Imagine a scenario when fatigued, jet lagged pilots - struggling to just stay awake - are still forced to fly because they have written orders to do so. This may sound like a recipe for disaster but national carrier Air India issued a similar circular to all its crew on December 15, asking them to extend their flying hours beyond the prescribed limits, especially in cases when a flight was diverted and the attempt was to have it land at its scheduled destination.
Air India claimed that the advisory had the clearance of the Director General of Civil Aviation (DGCA).
For passengers this would seem fair, that the flight is bringing them to where they are supposed to be. But for pilots it's a nightmare.
For example, a flight from Delhi to London is diverted to Mumbai due to fog. The passengers can sleep on the aircraft but even after the nine-hour flight, the pilots have to be alert almost every minute. They fly out of time zones and that affects their body clock.
Their bodies cannot maintain that level of alertness indefinitely and that's why 2 pilots after 9 hours of flying, and three hours of other duty, need rest.
And this is why there are set limits to their flying hours called flight duty time limitation. It also ensures that the passengers are safe.

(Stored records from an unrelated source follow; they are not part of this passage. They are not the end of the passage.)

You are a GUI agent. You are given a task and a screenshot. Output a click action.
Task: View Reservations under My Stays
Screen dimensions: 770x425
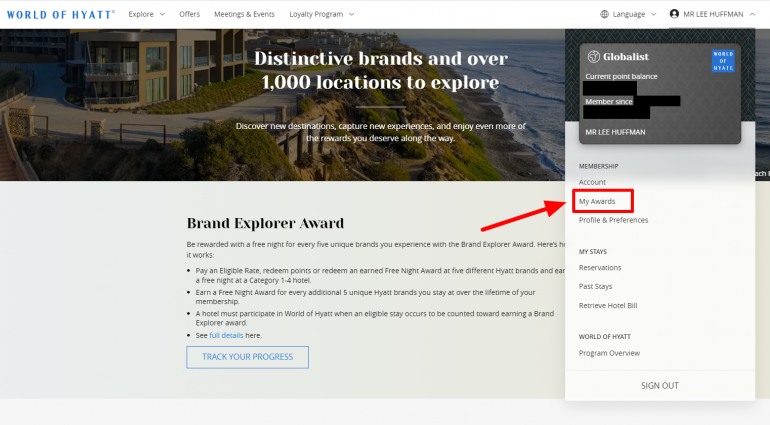tap(600, 267)
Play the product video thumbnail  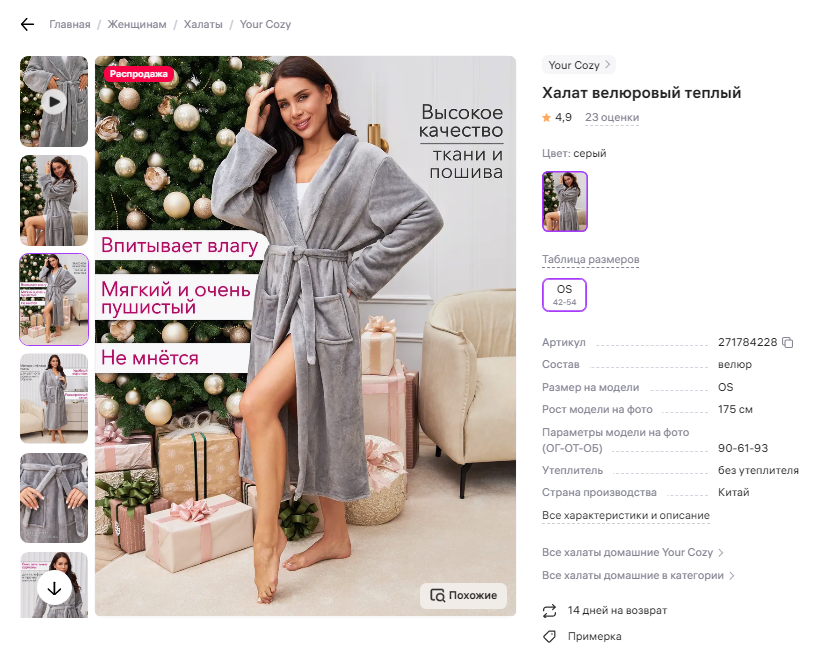click(x=54, y=102)
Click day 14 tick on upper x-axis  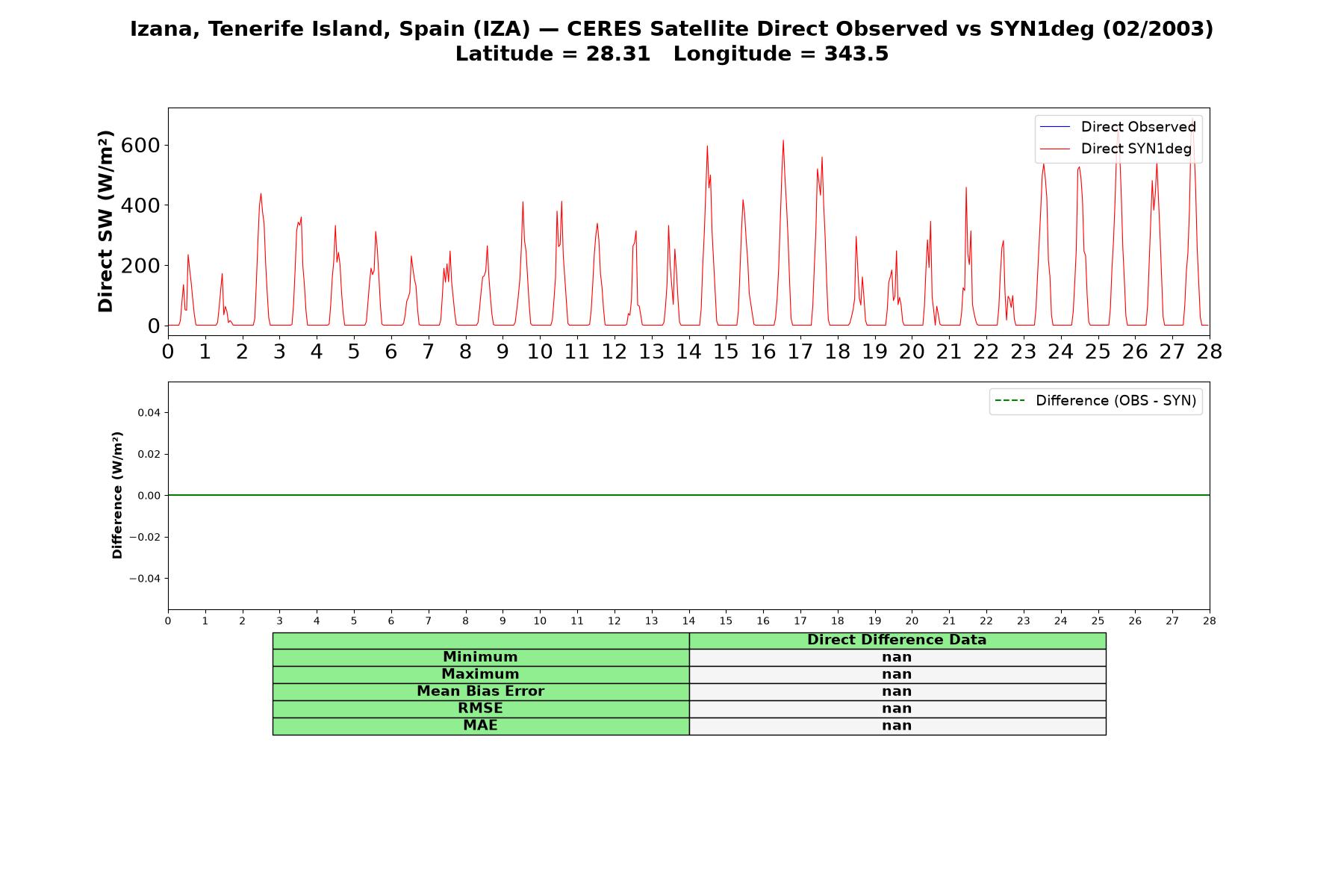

But in this case, Air India expects them go on and bring back the flight to Delhi until the fog lifts - which could be a couple of more hours of flying.

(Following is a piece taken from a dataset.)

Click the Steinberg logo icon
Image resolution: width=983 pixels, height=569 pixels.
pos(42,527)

When NDTV brought this to the notice of the DGCA, it said, "We have not given any dispensation in addition to what is in existence and there is no such open ended waiver. Air India has been told to clarify this immediately."
The Air India management says they will withdraw the order. They say the order was given "just to ensure that passengers are not inconvenienced".
But perhaps it's better that passengers are slightly inconvenienced than a little unsafe.